Saturday, September 4, 2010

Krugman on Economic Stimulus

Paul Krugman, winner of the Nobel Prize in economics, provided some interesting insights in the New York Times this week on the 2008 economic stimulus, including why it has not worked as hoped, and suggests ways to appropriately stimulate the economy in coming months. A few of the more salient points from Krugman include:

"The actual lessons of 2009-2010, then, are that scare stories about stimulus are wrong, and that stimulus works when it is applied. But it wasn’t applied on a sufficient scale. And we need another round."

Krugman argues that the 2008 stimulus was too cautious, too minimalist and that a bolder, more profound stimulus would have better served the American people and the U.S. economy. He argues that a new round of stimulus is necessary and sound economic policy, but a second round of stimulus must be much bolder than the first.

Responding to critics of the 2008 stimulus as too much and those politicians suddenly concerned with Washington spending (where were they when tax cuts and defense spending drove the deficit into record territory?), Krugman rejoinders:

"And if, as expected, the G.O.P. wins big in November, this will be widely regarded as a vindication of the anti-stimulus position. Mr. Obama, we’ll be told, moved too far to the left, and his Keynesian economic doctrine was proved wrong.

But politics determines who has the power, not who has the truth. The economic theory behind the Obama stimulus has passed the test of recent events with flying colors; unfortunately, Mr. Obama, for whatever reason — yes, I’m aware that there were political constraints — initially offered a plan that was much too cautious given the scale of the economy’s problems."

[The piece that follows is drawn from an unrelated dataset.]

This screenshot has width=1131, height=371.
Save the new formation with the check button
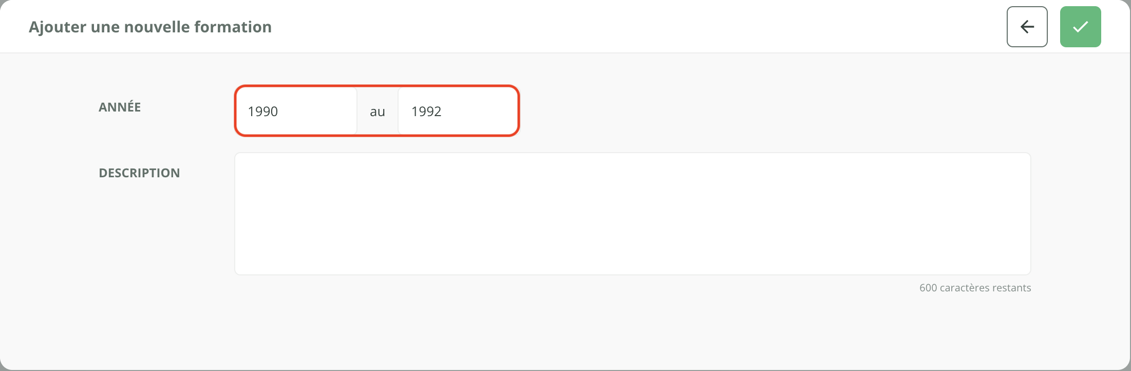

Krugman urges President Obama to go bold next week and in coming months, in connection with stimulating the economy. Krugman's N.Y. Times Op-Ed can be accessed here.

1 comment:

  1. My brother had an old saying when we were growing up which I am sure everybody has heard of in some fashion or form: “scared money don’t make money.” On that note, I have to agree with Krugman and urge Obama to be bolder. The administration prior to the Obama administration was daring with its spending as well, but as the saying goes—it is not what you spend but what you spend it on. It is too soon to calculate the full effects of Obama’s economic policies, thus the majority of the displeasure with his policies is premature and misguided. For those that do not take the time out to try and fully grasp the situation and instead prefer to absorb the Medias misinformation, I ask you, where were the media critics all those years when we were being driven into this economic downturn?